んでもってヤマト側の女子会はまあ、うん、楽しそうでヨロシ。メルダさんがパフェに対して尻込みしてたのは、ワシらがセレステラさんの淹れた青い茶ァ見て躊躇するのと同じことですよね。でも喰ってみたら旨かった、宇宙にこんな旨いものがあるとは…ってのはガミラスと地球の差というより、メルダさんの育ちの問題かもしれんなーとか思った。多分パフェなんてな下世話なスイーツ、家柄的に喰ったことなかったんと違うやろか。…今ふと思ったが、このヤマト側三人のお嬢さんたちは生まれがみんな地球外なんやよね。コスモやなあ。

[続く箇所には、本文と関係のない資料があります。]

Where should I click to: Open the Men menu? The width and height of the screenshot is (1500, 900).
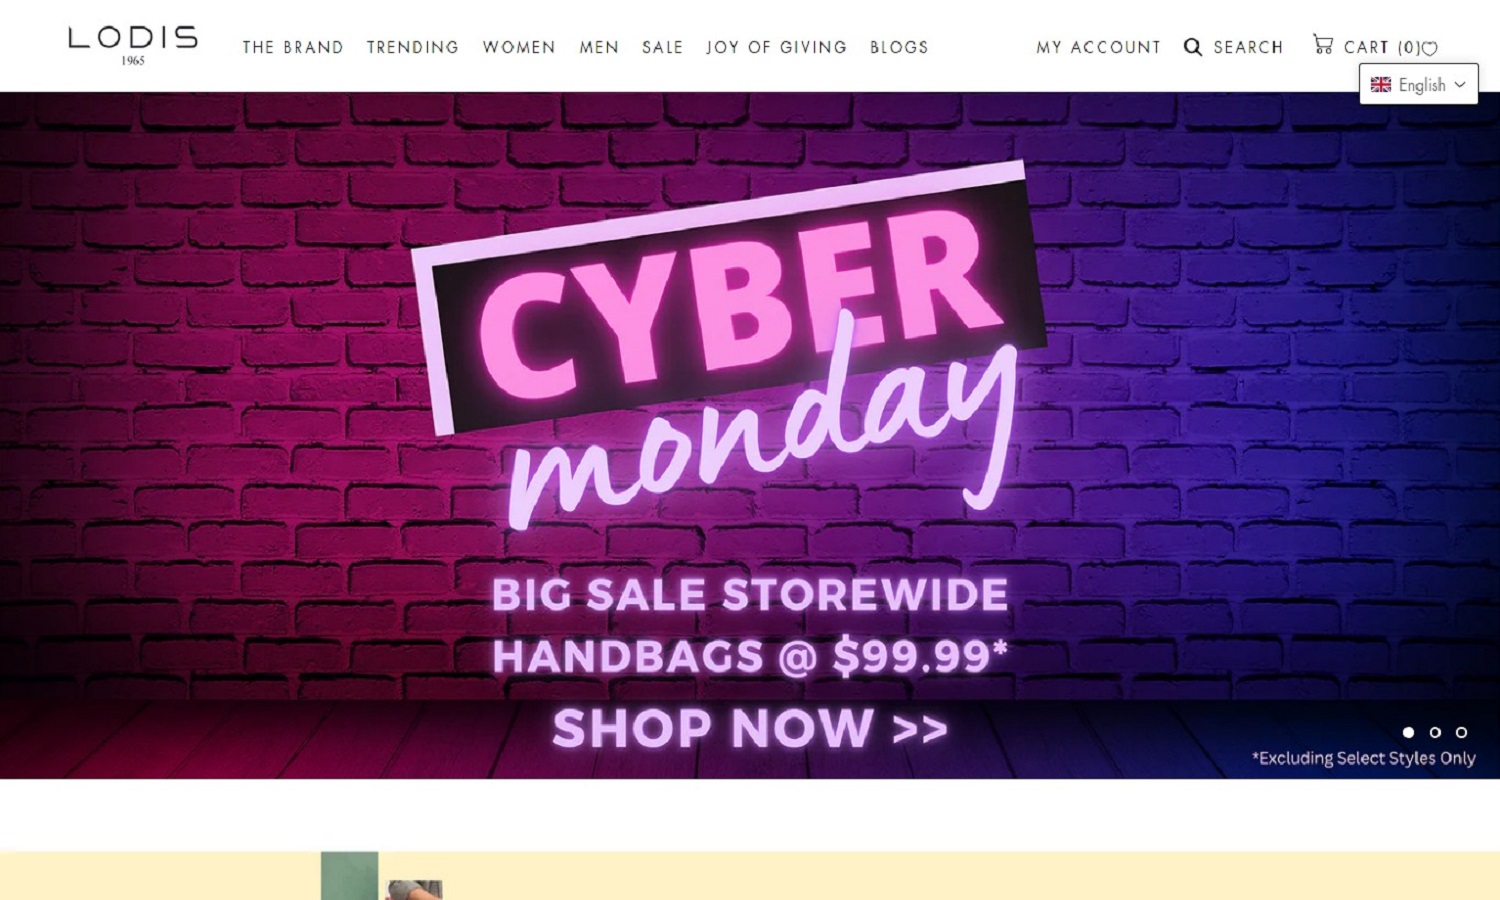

陰謀と野望の主であるデスラーさんは確かに悪役なんだけど、「テメエの手は汚さず言うてるだけ」とか揶揄されてるスターシャさんも確かに、この作品においてはどうも素直に「エエ人」かどうかは不安なとこやよね。てか、森さん祭り上げて大統合ですよーとか言うてるデスラーを「ええーうっそーん!」とか言いつつテレビ見てるスターシャさんは、なんかこう…お前もうちょっと自分で動けや部屋でテレビ見てるだけかい、とか思ってしまった。いかんいかん。あとヤブさんはどうやら地球を離れ、ガトランティスとかそういうとこで生きていくことを決意したようですな。がんばれがんばれ。適当に。

有頂天家族・9話。偽右衛門選挙を間近に控え、なんやかやと気ぜわしい年の瀬な狸たちである。ずうっと石に化けっぱなしの「へそ石様」なるお狸にご申告したり、オブザーバーとして天狗様をお迎えしたり、狸社会もいろいろと面倒なことだ。面倒っちゃァ天狗の赤玉先生その人であり、折角選挙にお呼びしようとすればヘソを曲げるワケで。先生の機嫌を直すような慰撫遺留をする矢三郎さんの言辞が毎度ながら面白い。ざっくばらんと堅苦しさのモザイクみたいな先生との会話は、それだけで妙にニヤニヤしてしまうおかしみがございますな。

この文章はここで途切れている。